An appellate court may consider a juror's deliberate concealment of information during voir dire to be evidence of bias and grant a new trial. Appellate courts may also reverse convictions when a juror's mistaken but honest response to a material voir dire question prevented the trial court from discovering actual bias.

Peremptory Challenges. Parties to federal criminal proceedings have a limited number of peremptory challenges, which are requests to disqualify potential jurors made without showing cause for the requests. Rule 24(b) of the Federal Rules of Criminal Procedure allows a certain number of peremptory challenges based on the gravity of the charged offense. The trial court may grant additional peremptory challenges in cases with multiple defendants.

Peremptory challenges are not constitutionally required, and impairment of a defendant's use of peremptory challenges on its own is not unconstitutional. In federal cases, a defendant's exercise of peremptory challenges is not improperly impaired when the defendant uses a peremptory challenge to remove a juror who should have been excused for cause.

Peremptory Challenges: Equal Protection Issues. The use of peremptory challenges to exclude persons from the petit jury based on their race or gender violates the Equal Protection Clause of the Fourteenth Amendment. In Batson v. Kentucky, the Supreme Court outlined a three-step test for evaluating whether a prosecutor's use of peremptory challenges is a constitutional violation. First, the defendant must establish a prima facie case of intentional racial discrimination by showing that: (1) he or she is a member of a cognizable racial group; (2) the group's members have been excluded from the defendant's jury; and (3) the circumstances of the case raise an inference that the exclusion was based on race. Since Batson, the Court has loosened the requirements for establishing a prima facie case in three respects: (1) a criminal defendant may object to race-based peremptory challenges on equal protection grounds regardless of whether the defendant and the excluded juror are of the same race; (2) the prosecution may challenge the defendant's use of peremptory challenges on equal protection grounds; and (3) either party may challenge gender-based exclusion.

Second, to rebut a prima facie showing of intentional discrimination, the proponent of the peremptory challenge must offer a race-neutral explanation.
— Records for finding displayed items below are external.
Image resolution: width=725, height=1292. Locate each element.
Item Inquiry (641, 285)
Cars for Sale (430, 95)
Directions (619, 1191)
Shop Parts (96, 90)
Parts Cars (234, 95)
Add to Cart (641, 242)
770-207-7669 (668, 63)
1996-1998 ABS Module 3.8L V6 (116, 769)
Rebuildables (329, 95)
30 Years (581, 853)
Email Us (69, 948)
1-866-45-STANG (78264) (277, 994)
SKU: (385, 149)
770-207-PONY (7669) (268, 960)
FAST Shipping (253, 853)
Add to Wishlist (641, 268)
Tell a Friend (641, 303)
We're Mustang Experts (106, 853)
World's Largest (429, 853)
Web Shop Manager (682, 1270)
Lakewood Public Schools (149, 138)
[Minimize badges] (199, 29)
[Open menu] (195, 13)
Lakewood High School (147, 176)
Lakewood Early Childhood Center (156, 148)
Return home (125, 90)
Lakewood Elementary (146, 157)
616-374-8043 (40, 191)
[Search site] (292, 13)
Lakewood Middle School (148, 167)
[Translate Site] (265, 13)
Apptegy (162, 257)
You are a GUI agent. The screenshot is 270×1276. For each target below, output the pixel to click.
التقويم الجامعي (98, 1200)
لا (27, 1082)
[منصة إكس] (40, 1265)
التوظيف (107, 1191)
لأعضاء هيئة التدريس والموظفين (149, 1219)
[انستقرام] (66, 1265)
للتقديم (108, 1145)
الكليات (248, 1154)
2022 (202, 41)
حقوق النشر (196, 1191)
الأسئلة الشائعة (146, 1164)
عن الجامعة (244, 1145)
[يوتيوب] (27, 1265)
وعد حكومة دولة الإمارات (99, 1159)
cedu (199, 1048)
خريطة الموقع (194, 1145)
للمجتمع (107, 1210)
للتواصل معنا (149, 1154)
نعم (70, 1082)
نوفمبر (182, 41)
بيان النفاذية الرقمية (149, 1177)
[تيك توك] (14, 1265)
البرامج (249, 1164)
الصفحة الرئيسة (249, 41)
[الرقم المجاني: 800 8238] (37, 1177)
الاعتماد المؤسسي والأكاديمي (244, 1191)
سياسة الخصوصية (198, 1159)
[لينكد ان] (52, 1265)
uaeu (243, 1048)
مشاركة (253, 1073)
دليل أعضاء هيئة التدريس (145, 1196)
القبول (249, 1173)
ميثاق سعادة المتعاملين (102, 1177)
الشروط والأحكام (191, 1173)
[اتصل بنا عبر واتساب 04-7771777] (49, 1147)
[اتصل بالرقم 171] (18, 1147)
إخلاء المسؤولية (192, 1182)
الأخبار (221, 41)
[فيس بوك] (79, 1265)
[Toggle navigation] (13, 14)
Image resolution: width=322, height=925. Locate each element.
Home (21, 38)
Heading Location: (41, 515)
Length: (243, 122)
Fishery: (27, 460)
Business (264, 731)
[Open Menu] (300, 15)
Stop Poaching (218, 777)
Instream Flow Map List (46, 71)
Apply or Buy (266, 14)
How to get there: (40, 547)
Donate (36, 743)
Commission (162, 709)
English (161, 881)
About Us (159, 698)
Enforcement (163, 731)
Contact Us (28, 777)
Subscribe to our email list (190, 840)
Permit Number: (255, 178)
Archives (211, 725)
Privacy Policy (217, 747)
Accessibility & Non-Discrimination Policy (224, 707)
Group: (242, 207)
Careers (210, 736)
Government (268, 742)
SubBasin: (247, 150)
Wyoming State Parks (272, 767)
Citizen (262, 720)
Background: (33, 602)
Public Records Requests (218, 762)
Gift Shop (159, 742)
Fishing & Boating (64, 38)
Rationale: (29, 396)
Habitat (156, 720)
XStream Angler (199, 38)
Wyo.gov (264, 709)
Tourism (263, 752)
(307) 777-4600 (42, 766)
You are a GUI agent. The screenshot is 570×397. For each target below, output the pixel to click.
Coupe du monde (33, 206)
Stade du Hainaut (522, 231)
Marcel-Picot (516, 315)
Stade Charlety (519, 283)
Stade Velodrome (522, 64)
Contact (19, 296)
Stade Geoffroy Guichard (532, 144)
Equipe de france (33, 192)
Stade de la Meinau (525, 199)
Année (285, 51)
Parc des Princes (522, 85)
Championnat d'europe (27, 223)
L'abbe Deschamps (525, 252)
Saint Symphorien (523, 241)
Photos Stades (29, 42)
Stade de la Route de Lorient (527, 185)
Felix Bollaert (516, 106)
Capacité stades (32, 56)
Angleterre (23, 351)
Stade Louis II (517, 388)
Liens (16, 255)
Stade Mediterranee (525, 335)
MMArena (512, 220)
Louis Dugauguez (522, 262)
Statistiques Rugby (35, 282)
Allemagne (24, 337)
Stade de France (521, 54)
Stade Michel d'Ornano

This explanation does not have to be “persuasive, or even plausible,” but must be more than a mere affirmation of good faith or assumption that the challenged juror would be “partial to the defendant because of their shared race.”

Finally, the court must determine whether the explanation is facially race-neutral and whether the opponent of the peremptory challenge has proven purposeful racial discrimination. Appellate courts will uphold the trial court's finding unless it is clearly erroneous.